Abstract New chiral quinolinium derivatives, 1-[(S)- or (R)-(1-phenylethyl)carbamoylmethyl]-6-methoxyquinolinium hexafluorophosphate ([PMQ]PF6, 2) and 1-[(S)- or (R)-(1-phenylethyl)carbamoylmethyl]quinolinium hexafluorophosphate ([PQ]PF6, 3), were synthesized and characterized. A cyclic voltammetry in MeCN shows an irreversible redox behavior at −0.88 V and −0.85 V vs SCE (saturated calomel electrode) for 2 and 3, respectively. Fluorescence from the quinolinium moiety of 2 and 3 was observed at 455 nm and 440 nm, respectively. The fluorescence lifetime of 2 was longer than that of 3: τf = 30 ns (2) and 20 ns (3) in MeCN and τf = 26 ns (2) and 16 ns (3) in H2O). The excited triplet state of zinc-substituted myoglobin (3(ZnMb)*) was quenched by chiral [PMQ]+ and [PQ]+ ions; thereafter, the back electron-transfer (ET) reaction from a quinoline radical (PMQ• or PQ•) to a zinc myoglobin radical cation was detected.

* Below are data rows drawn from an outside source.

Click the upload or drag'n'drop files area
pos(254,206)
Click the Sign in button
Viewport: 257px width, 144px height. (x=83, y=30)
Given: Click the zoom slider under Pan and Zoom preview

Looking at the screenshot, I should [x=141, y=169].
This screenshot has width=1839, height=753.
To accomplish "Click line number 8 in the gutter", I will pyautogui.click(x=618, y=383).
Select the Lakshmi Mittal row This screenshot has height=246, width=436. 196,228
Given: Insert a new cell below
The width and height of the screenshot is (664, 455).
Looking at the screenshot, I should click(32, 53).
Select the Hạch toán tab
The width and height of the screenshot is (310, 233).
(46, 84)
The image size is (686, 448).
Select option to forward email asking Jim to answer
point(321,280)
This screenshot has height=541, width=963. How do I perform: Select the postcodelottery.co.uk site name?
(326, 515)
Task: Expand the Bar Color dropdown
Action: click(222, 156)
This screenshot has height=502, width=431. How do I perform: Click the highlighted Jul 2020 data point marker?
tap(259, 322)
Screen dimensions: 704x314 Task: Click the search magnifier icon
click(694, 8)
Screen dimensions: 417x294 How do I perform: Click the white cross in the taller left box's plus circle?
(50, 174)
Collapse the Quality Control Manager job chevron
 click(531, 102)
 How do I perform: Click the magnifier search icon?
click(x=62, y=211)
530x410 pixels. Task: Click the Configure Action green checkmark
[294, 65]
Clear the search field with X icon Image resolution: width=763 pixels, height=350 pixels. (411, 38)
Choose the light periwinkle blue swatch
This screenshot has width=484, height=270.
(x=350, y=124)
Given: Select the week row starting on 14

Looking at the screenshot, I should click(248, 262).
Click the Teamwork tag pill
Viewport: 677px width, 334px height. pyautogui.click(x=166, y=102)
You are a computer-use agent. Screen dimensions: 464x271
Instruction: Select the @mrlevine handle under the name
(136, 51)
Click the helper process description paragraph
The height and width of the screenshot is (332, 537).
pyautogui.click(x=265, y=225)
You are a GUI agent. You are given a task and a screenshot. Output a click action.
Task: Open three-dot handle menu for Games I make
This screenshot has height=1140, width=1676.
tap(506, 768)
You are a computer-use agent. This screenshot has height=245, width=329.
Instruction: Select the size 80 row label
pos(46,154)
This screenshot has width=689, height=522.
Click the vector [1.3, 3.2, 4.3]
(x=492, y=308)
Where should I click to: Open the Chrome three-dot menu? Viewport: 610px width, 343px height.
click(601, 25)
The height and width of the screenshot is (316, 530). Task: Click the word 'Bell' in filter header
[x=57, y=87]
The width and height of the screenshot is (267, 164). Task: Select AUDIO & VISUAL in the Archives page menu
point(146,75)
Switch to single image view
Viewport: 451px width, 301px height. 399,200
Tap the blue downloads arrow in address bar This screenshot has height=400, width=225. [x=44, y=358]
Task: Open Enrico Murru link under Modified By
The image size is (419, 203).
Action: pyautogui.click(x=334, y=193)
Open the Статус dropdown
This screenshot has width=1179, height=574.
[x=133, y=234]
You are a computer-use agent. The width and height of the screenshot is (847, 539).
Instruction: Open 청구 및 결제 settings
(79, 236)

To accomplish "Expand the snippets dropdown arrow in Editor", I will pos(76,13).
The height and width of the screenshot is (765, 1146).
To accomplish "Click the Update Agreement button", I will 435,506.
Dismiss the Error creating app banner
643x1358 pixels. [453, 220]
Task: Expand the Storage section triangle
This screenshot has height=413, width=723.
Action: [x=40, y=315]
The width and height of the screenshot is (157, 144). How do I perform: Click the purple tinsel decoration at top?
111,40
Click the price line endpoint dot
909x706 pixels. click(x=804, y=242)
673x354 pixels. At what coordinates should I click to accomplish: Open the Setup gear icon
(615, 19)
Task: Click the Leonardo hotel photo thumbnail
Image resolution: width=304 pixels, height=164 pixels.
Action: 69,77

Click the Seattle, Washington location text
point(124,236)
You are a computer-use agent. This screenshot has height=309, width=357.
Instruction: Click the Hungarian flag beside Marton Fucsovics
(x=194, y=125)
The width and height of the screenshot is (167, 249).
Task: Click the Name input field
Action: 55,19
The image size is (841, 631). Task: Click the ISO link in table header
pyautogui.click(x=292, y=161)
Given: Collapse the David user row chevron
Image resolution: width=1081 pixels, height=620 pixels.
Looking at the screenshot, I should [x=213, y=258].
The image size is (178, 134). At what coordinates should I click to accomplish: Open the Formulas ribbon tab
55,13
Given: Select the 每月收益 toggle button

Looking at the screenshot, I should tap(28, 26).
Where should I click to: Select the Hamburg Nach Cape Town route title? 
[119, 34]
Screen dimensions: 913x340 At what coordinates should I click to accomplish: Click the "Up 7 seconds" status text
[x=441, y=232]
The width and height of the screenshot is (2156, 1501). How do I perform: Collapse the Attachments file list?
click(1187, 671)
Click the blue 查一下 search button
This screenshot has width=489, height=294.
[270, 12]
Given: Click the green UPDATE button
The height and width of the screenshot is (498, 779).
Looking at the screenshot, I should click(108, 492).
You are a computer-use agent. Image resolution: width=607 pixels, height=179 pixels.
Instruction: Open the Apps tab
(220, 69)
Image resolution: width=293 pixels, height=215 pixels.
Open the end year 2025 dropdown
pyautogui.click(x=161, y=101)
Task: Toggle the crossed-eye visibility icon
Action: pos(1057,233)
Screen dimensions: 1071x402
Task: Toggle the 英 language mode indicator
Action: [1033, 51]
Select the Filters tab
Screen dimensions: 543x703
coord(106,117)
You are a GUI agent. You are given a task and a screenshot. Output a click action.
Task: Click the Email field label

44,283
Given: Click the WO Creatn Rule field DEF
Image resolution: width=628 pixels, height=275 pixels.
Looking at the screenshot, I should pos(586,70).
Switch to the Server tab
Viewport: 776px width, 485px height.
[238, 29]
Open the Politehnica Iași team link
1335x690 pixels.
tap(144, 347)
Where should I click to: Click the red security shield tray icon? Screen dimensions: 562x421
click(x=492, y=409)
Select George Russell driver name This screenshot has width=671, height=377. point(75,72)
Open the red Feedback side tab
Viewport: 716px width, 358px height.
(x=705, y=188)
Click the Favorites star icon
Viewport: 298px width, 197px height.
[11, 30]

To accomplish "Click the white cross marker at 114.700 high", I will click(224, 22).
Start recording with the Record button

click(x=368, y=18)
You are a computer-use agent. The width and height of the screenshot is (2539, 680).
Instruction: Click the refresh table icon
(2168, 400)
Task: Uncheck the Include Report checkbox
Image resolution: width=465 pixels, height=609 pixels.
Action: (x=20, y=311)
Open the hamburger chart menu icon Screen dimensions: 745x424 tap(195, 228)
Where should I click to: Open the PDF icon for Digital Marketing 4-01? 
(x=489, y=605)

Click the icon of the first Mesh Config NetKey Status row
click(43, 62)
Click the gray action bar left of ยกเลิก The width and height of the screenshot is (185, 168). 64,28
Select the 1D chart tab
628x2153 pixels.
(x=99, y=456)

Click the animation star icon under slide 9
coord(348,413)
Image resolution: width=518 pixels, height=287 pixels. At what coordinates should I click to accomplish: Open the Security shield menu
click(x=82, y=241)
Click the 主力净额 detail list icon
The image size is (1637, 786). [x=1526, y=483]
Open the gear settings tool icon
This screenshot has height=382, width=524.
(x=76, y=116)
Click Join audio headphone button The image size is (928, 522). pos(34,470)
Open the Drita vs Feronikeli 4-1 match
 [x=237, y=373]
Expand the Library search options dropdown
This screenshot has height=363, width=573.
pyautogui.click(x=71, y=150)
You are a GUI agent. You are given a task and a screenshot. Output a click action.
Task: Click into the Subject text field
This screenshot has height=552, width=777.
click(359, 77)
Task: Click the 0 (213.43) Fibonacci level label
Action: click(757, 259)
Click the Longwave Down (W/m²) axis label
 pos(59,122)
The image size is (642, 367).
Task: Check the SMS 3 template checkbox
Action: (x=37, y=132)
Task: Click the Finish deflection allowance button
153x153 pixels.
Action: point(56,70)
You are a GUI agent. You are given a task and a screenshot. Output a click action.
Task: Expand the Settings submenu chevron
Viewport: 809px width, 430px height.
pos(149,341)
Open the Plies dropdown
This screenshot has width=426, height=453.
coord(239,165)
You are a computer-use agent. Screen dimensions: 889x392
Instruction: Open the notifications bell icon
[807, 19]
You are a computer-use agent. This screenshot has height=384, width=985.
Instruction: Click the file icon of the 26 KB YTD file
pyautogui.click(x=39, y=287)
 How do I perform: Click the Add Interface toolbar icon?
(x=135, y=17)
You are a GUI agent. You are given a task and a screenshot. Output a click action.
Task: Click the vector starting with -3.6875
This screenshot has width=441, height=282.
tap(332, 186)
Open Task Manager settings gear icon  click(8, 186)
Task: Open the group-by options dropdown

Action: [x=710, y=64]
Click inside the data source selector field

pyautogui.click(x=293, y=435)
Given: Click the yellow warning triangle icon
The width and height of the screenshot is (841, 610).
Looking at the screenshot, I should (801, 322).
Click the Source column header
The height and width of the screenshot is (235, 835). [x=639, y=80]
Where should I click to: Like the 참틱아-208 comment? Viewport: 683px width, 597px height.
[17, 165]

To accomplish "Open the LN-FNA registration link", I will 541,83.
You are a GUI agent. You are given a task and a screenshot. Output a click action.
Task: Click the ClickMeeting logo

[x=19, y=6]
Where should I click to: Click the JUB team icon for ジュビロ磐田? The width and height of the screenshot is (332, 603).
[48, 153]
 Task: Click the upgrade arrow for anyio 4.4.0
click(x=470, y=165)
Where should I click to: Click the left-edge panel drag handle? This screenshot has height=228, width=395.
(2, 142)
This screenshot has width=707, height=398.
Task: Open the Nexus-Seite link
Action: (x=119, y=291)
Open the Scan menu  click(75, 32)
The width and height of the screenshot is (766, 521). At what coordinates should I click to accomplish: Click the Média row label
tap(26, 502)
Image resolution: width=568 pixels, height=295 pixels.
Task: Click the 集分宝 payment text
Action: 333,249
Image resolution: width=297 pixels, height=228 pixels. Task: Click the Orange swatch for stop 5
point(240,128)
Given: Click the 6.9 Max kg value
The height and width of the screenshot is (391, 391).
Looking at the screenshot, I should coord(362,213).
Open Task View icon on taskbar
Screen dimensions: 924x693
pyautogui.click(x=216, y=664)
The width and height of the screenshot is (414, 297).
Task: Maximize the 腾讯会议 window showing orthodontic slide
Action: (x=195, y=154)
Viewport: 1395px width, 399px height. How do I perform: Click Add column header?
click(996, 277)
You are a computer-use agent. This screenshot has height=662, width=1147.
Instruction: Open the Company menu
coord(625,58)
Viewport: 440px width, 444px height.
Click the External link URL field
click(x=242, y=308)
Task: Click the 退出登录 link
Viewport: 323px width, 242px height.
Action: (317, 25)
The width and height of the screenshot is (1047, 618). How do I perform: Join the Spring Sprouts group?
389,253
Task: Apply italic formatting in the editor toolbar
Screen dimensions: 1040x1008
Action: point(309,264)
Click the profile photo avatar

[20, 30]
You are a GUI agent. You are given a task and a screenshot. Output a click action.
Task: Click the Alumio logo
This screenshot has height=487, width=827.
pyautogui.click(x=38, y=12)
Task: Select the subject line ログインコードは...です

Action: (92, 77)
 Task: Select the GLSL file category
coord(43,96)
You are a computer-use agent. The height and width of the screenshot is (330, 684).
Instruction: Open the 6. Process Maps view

The stereoselectivity was observed for both ET quenching and back ET reactions; the (S)-isomers preferentially quench 3(ZnMb)* (kq(S)/kq(R) = 1.3 and 1.4 at 25 °C for [PMQ]+ and [PQ]+, respectively); in contrast, the (R)-isomers react faster than the (S)-isomers in the back ET reaction (kb(R)/kb(S) = 1.3 and 1.4 for PMQ• and PQ•, respectively). From a comparison of the rate constants with those for the previously reported systems we suggest that both the quenching and back reactions are controlled by ET, but not by conformational gating.